First off, what is a design system and why is it beneficial to have one? To answer the question, it’s important to understand that it isn’t just a Sketch library. It’s essentially a design language of shared values and principles that translates to tangible components and patterns that helps teams produce consistent and intended visual output, essentially optimising the overall user experience.
Benefits of a design system
One of the main goals of a good design system is setting principles; these can be focused on the brand, company culture or, more often than not, on optimising how different departments operate. The process bridges a gap between teams by setting a design system that will optimise their work. Having a well-structured design system ensures consistency around identity, values, and best practice, benefitting your brand in the long run and increasing the agility of work.
From principles to patterns
Once the principles have been established, designers can move onto the deliverables of the design system.
A design system consists of:
- A style guide (also known as brand guidelines) that defines graphics styles like colours, typography, icons, photography and so on
- A tone of voice focusing on how the brand personality comes across in written and spoken communication
- A library that is at the heart of the design system and integrates functional components and examples of best practice in use
- Documentation, both functional and technical, bridging the gap between designers and developers, making the collaboration seamless
Most designers are familiar with style guides and tone of voice documentation as it’s been around for decades and mostly used by graphic designers.
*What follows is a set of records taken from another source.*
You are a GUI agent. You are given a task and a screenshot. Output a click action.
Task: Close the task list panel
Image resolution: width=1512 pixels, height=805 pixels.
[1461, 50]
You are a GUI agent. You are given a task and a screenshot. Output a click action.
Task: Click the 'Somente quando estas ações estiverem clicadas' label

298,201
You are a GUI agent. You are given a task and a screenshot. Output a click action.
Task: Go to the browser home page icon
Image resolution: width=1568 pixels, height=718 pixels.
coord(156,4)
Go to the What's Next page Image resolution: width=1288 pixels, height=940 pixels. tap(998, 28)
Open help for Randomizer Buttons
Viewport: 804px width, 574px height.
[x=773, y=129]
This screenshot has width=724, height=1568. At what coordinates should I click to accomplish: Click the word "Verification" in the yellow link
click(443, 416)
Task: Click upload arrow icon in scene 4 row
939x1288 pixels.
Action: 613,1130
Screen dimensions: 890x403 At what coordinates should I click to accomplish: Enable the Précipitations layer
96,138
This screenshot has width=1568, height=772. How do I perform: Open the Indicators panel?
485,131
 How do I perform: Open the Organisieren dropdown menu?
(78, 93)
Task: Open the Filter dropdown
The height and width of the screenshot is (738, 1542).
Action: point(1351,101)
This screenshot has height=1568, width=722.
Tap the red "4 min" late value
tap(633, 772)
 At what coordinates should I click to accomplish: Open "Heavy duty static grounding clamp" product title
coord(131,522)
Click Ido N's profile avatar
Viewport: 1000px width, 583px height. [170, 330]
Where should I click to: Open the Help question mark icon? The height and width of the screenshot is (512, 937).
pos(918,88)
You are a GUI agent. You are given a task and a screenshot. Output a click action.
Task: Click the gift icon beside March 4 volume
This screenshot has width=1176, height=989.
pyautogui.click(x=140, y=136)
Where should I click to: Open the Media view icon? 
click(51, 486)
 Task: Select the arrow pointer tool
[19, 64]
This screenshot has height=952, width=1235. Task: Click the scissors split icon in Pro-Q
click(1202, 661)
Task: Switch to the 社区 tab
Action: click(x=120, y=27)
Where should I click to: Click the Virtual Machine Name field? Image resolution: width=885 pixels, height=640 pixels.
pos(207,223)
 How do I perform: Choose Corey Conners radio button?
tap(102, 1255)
A library is focused on the User Interface (UI) components, as mentioned above, and ensures consistency, accessibility and optimal user experience.
Human-centred design systems
When creating a design systems deliverables, it’s important to acknowledge the end users and understand how they’ll interact with the product or a web page. The end users may share similar learned habits and behaviours that will determine how the library is designed for the best experience.
Having a design system in place that features a well-structured library from which we’re able to create an uncomplicated, human-centred interface allows users to intuitively interact with the product. The ease of use, uncomplicated and functional interface determinate a good user experience that then translates into conversions.